[Entries taken from a collection]
--*--

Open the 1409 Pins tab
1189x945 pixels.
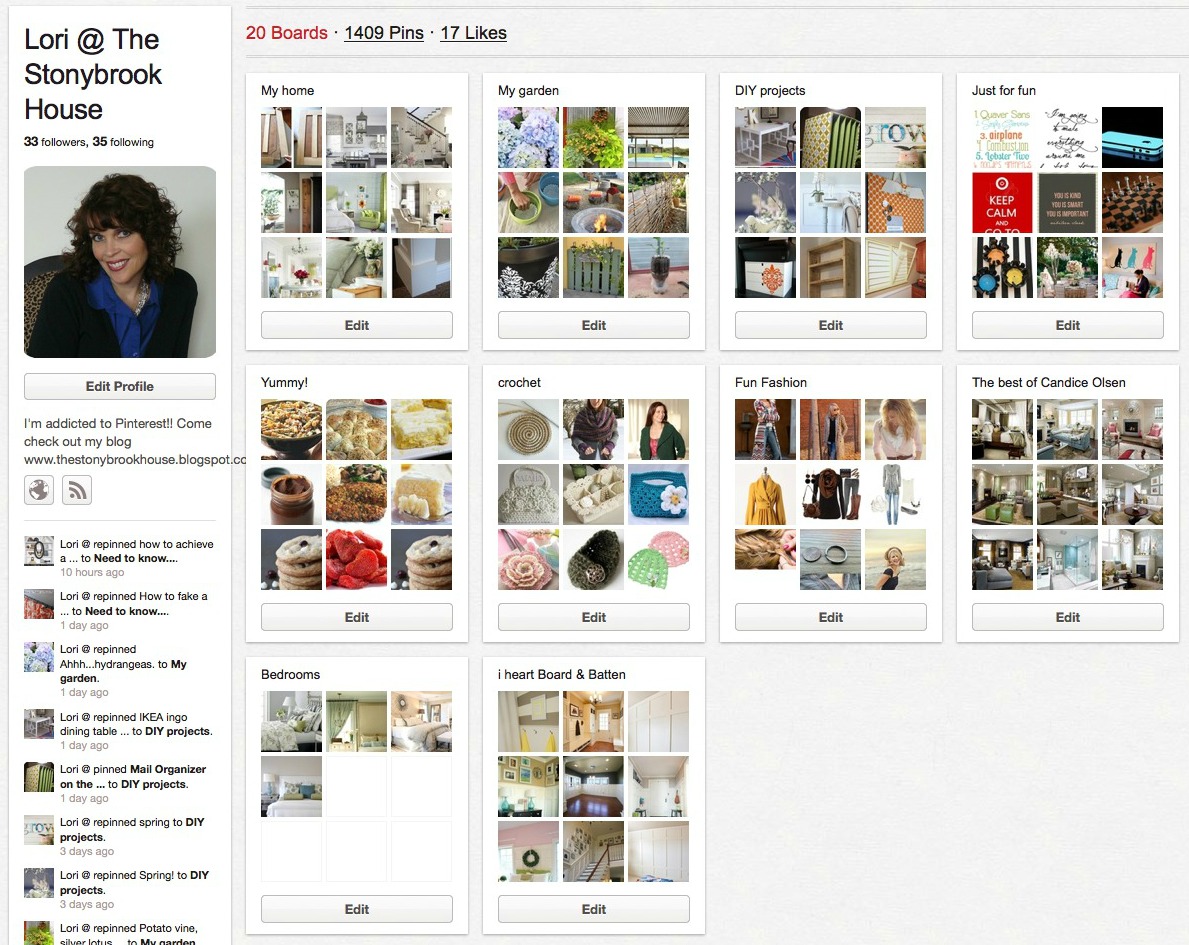[x=384, y=33]
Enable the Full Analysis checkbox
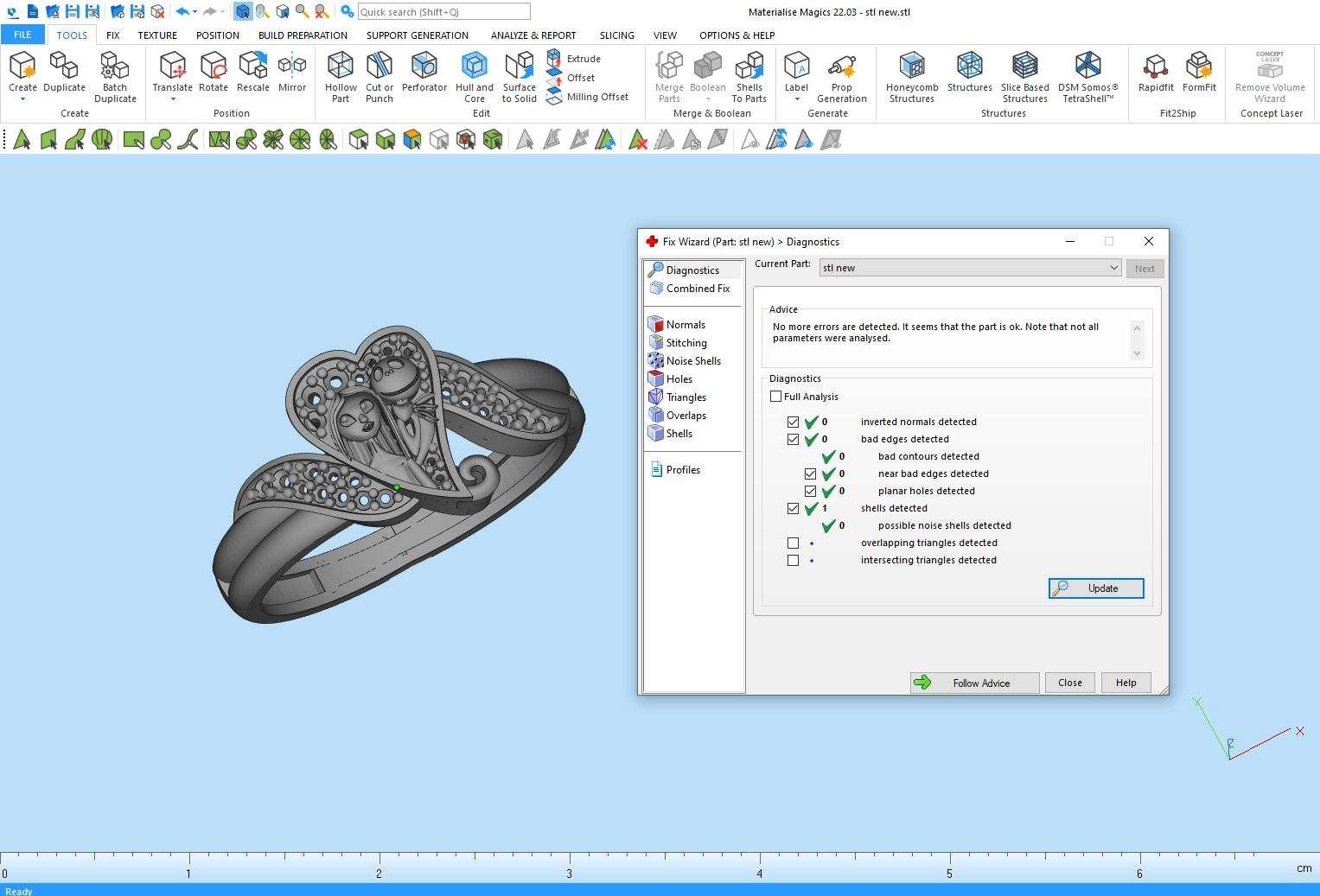1320x896 pixels. [x=776, y=397]
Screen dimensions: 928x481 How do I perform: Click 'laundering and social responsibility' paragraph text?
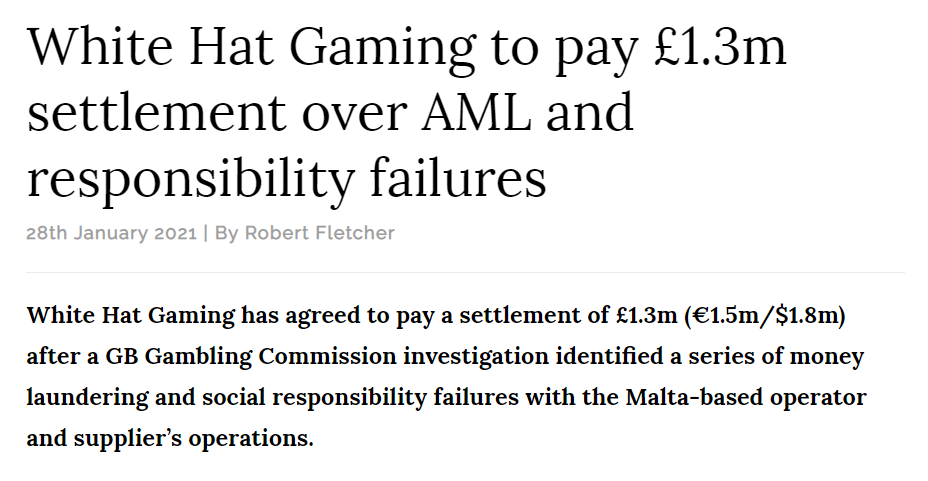click(227, 397)
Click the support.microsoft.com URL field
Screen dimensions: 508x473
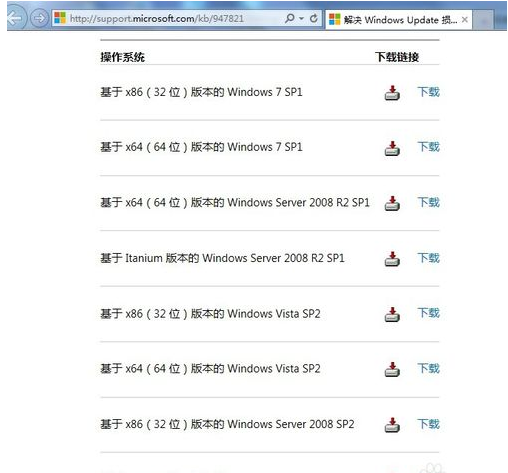[x=167, y=18]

--*--

__Task to complete__. Exactly the lines from the one that contains "Click the support.microsoft.com URL field" through the final line of the records above are needed, given again word for word, with every picture left out.

__Output__.
Click the support.microsoft.com URL field
Screen dimensions: 508x473
[x=167, y=18]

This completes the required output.